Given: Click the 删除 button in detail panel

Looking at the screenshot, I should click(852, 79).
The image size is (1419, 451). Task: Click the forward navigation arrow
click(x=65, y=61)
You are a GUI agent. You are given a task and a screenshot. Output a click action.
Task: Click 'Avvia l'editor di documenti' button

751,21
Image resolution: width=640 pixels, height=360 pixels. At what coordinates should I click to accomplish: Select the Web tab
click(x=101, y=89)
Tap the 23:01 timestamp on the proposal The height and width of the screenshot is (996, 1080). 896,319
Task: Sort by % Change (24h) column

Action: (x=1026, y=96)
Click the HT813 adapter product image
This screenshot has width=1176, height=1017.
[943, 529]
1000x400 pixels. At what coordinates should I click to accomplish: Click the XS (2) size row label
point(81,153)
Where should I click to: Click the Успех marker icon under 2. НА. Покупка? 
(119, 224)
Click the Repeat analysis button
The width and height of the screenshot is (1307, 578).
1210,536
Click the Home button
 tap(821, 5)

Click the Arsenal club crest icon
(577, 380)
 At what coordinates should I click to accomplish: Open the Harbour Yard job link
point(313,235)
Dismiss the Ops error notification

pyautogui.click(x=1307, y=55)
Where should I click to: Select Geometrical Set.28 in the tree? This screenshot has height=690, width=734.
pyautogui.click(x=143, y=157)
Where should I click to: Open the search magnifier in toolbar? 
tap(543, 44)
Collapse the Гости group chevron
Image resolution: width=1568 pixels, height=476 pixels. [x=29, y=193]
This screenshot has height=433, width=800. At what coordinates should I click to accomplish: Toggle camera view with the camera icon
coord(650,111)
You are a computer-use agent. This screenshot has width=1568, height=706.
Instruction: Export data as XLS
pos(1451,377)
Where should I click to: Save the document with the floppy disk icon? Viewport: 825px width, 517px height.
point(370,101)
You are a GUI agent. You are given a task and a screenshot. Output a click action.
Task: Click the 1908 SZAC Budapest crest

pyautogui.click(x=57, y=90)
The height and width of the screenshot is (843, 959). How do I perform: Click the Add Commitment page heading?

--------

_Instructions for the task_
Word for word, set down the complete listing once more.

_The completed task_
Given: Click the 删除 button in detail panel

Looking at the screenshot, I should click(852, 79).
The image size is (1419, 451). Task: Click the forward navigation arrow
click(x=65, y=61)
You are a GUI agent. You are given a task and a screenshot. Output a click action.
Task: Click 'Avvia l'editor di documenti' button

751,21
Image resolution: width=640 pixels, height=360 pixels. At what coordinates should I click to accomplish: Select the Web tab
click(x=101, y=89)
Tap the 23:01 timestamp on the proposal The height and width of the screenshot is (996, 1080). 896,319
Task: Sort by % Change (24h) column

Action: (x=1026, y=96)
Click the HT813 adapter product image
This screenshot has width=1176, height=1017.
[943, 529]
1000x400 pixels. At what coordinates should I click to accomplish: Click the XS (2) size row label
point(81,153)
Where should I click to: Click the Успех marker icon under 2. НА. Покупка? 
(119, 224)
Click the Repeat analysis button
The width and height of the screenshot is (1307, 578).
1210,536
Click the Home button
 tap(821, 5)

Click the Arsenal club crest icon
(577, 380)
 At what coordinates should I click to accomplish: Open the Harbour Yard job link
point(313,235)
Dismiss the Ops error notification

pyautogui.click(x=1307, y=55)
Where should I click to: Select Geometrical Set.28 in the tree? This screenshot has height=690, width=734.
pyautogui.click(x=143, y=157)
Where should I click to: Open the search magnifier in toolbar? 
tap(543, 44)
Collapse the Гости group chevron
Image resolution: width=1568 pixels, height=476 pixels. [x=29, y=193]
This screenshot has height=433, width=800. At what coordinates should I click to accomplish: Toggle camera view with the camera icon
coord(650,111)
You are a computer-use agent. This screenshot has width=1568, height=706.
Instruction: Export data as XLS
pos(1451,377)
Where should I click to: Save the document with the floppy disk icon? Viewport: 825px width, 517px height.
point(370,101)
You are a GUI agent. You are given a task and a screenshot. Output a click action.
Task: Click the 1908 SZAC Budapest crest

pyautogui.click(x=57, y=90)
The height and width of the screenshot is (843, 959). How do I perform: Click the Add Commitment page heading?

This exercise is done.